Classification: Check Your Understanding (ROC and AUC)

ROC and AUC

Explore the options below.

Which of the following ROC curves produce AUC values greater than 0.5?

This is the best possible ROC curve, as it ranks all positives
above all negatives. It has an AUC of 1.0.

In practice, if you have a "perfect" classifier with an AUC of 1.0,
you should be suspicious, as it likely indicates a bug in your model. For example,
you may have overfit to your training data, or the label data may be replicated
in one of your features.

This is the worst possible ROC curve; it ranks all negatives above all positives, and has
an AUC of 0.0. If you were to reverse every prediction (flip negatives to positives and
postives to negatives), you'd actually have a perfect classifier!

This ROC curve has an AUC of 0.5, meaning it ranks a random positive example
higher than a random negative example 50% of the time. As such, the
corresponding classification model is basically worthless, as its predictive
ability is no better than random guessing.

This ROC curve has an AUC between 0.5 and 1.0, meaning it ranks a random positive
example higher than a random negative example more than 50% of the time. Real-world
binary classification AUC values generally fall into this range.

This ROC curve has an AUC between 0 and 0.5, meaning it ranks a random positive
example higher than a random negative example less than 50% of the time.
The corresponding model actually performs worse than random guessing! If you
see an ROC curve like this, it likely indicates there's a bug in your data.

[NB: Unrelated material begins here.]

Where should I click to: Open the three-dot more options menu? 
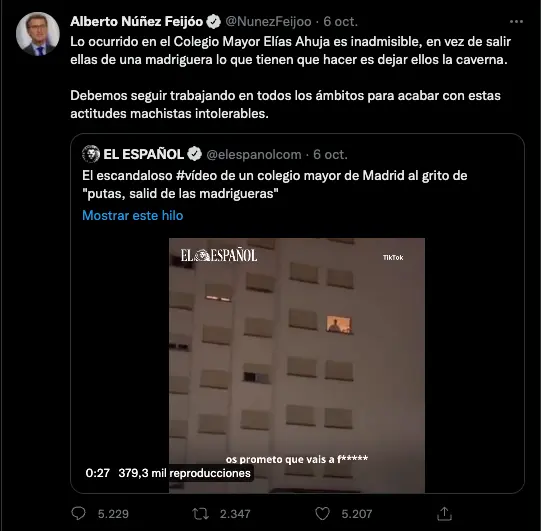click(516, 22)
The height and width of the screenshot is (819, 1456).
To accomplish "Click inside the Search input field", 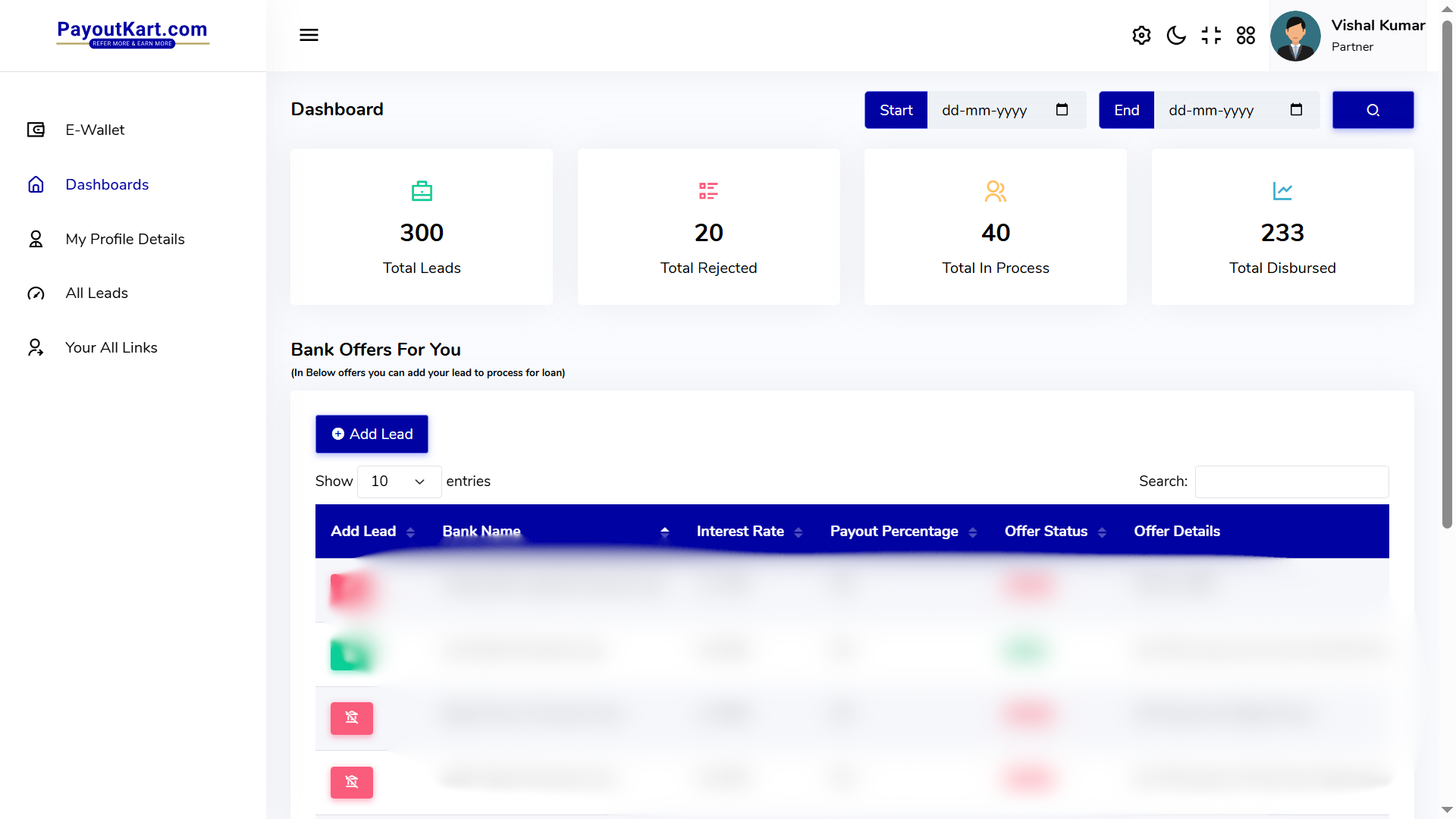I will point(1291,482).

AUC and Scaling Predictions

Explore the options below.

How would multiplying all of the predictions from a given model by 2.0 (for
example, if the model predicts 0.4, we multiply by 2.0 to get a prediction
of 0.8) change the model's performance as measured by AUC?

No change. AUC only cares about relative prediction scores.

Yes, AUC is based on the relative predictions, so any transformation of
the predictions that preserves the relative ranking has no effect on AUC.
This is clearly not the case for other metrics such as squared error,
log loss, or prediction bias (discussed later).

It would make AUC terrible, since the prediction values are now way off.

Interestingly enough, even though the prediction values are different (and
likely farther from the truth), multiplying them all by 2.0 would keep the relative
ordering of prediction values the same. Since AUC only cares about relative rankings,
it is not impacted by any simple scaling of the predictions.

It would make AUC better, because the prediction values are all farther apart.

The amount of spread between predictions does not actually impact AUC. Even a
prediction score for a randomly drawn true positive is only a tiny epsilon greater than a randomly
drawn negative, that will count that as a success contributing to the overall
AUC score.